Have Problem with Setting Up IP Config

Allow to me state where I am now:

Setups

  • Two machines (Ubuntu 22.04) in the same LAN
  • Two IP addresses in the ip_config.txt file, e.g. 1.1.1.0 for server and 1.1.1.1 for client (tested with and without specifying ports)
  • Tried to launch the training with DGL’s launch.py script or with my script based on torchrun

Results of Using DGL’s Launch Script

Exception raised no matter if ports are specified or not:

/opt/dgl/src/rpc/network/tcp_socket.cc:86: Failed bind on 1.1.1.0:30050 , error: Address already in use

Results of Using My Launch Script

  1. If the ports specified in ip_config.txt (e.g. 30500) are the same as that in torch.distributed.init_process_group(backend="gloo", init_method="tcp://1.1.1.1:30050"), the server complains that the address is already in use.
  2. If the ports specified in ip_config.txt are different from that in ...init_process_group, then there are no errors but just hang. Logs are shown below

Server’s Log

Start to create specified graph formats which may take non-trivial time.
Finished creating specified graph formats.
start graph service on server 0 for part 0
[08:34:26] /opt/dgl/src/rpc/rpc.cc:141: Sender with NetType~socket is created.
[08:34:26] /opt/dgl/src/rpc/rpc.cc:161: Receiver with NetType~socket is created.
Server is waiting for connections on [1.1.1.0:30050]...

Client’s Log

Warning! Interface: eno1
IP address not available for interface.
[20:34:26] /opt/dgl/src/rpc/rpc.cc:141: Sender with NetType~socket is created.
[20:34:26] /opt/dgl/src/rpc/rpc.cc:161: Receiver with NetType~socket is created.
Warning! Interface: eno1
IP address not available for interface.
[20:34:28] /opt/dgl/src/rpc/rpc.cc:141: Sender with NetType~socket is created.
[20:34:28] /opt/dgl/src/rpc/rpc.cc:161: Receiver with NetType~socket is created.
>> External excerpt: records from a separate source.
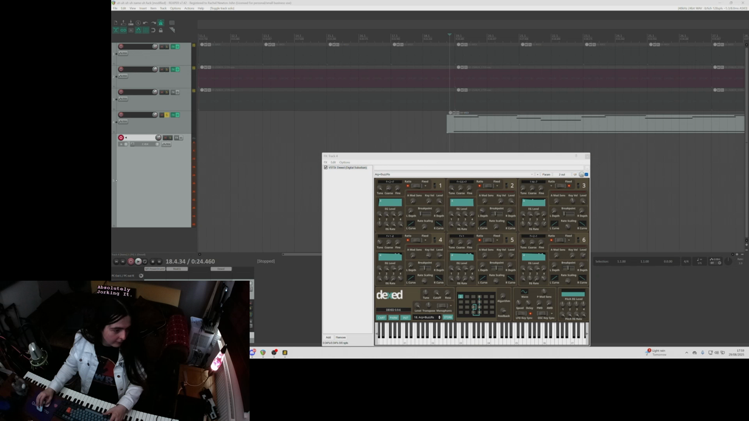The height and width of the screenshot is (421, 749).
Task: Open the Dexed preset selector showing Arp+BuzzRs
Action: tap(426, 318)
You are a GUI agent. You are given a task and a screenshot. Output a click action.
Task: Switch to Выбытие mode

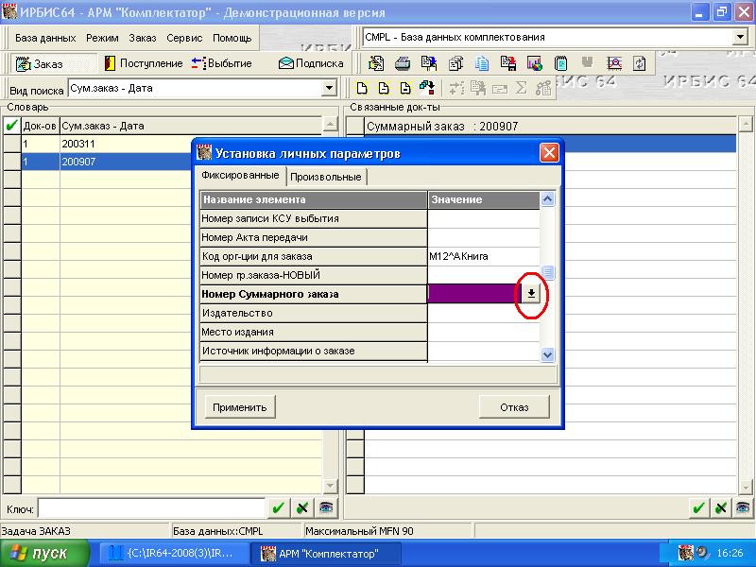coord(221,63)
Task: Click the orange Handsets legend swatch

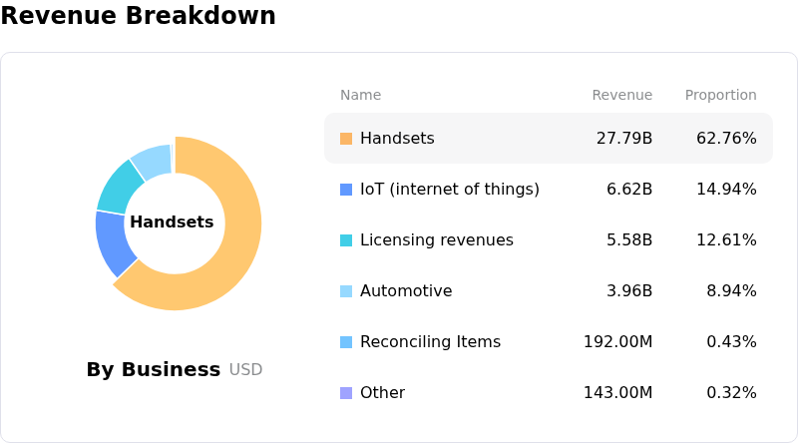Action: coord(346,139)
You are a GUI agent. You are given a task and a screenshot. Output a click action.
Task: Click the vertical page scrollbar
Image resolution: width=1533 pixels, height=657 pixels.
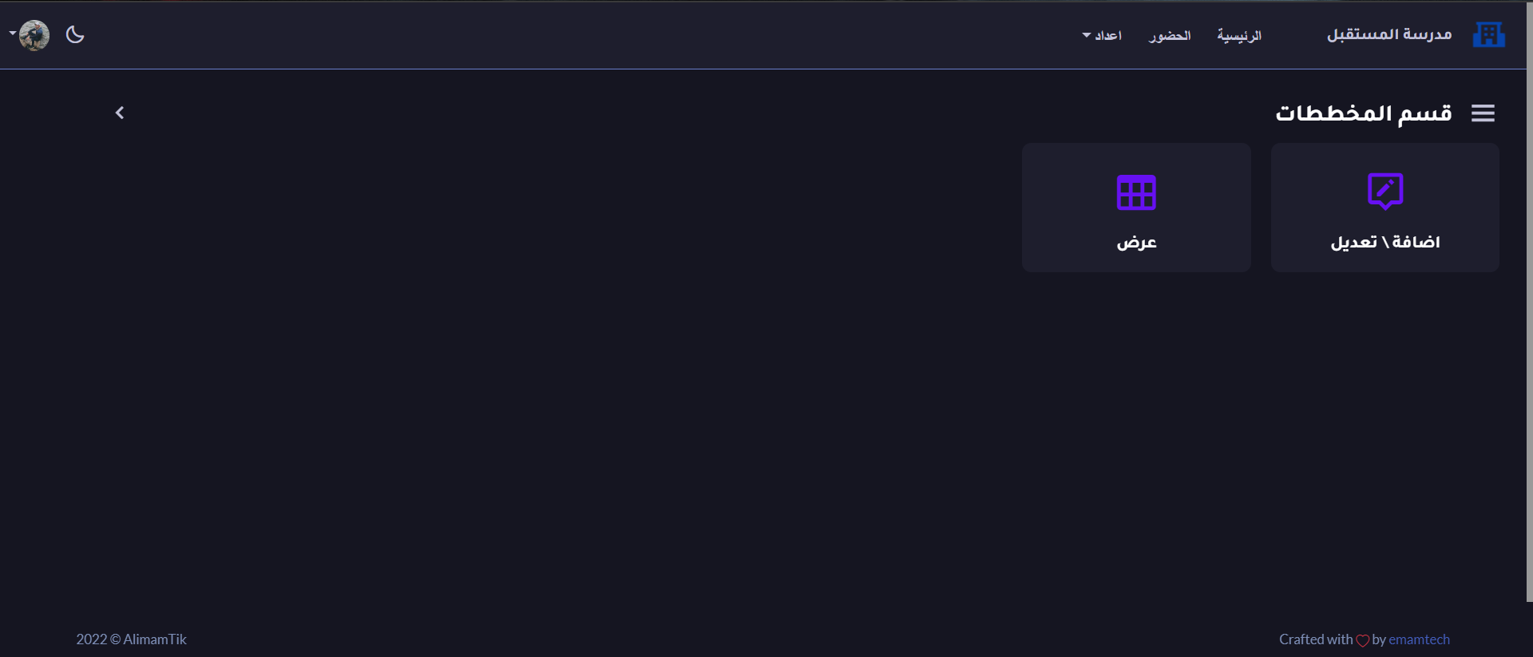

Any help is much appreciated.

Here are some tips for debuging.

  1. make sure you’re able to ssh from the machine where you run launch.py to all machines listed in ip_config.txt.
  2. make sure a shared workspace is ready such as NFS shown in our example: https://github.com/dmlc/dgl/tree/master/examples/distributed/graphsage. Or are you just running with this example?
  3. Before run launch.py, please kill any related processes on all machines which could left from last run.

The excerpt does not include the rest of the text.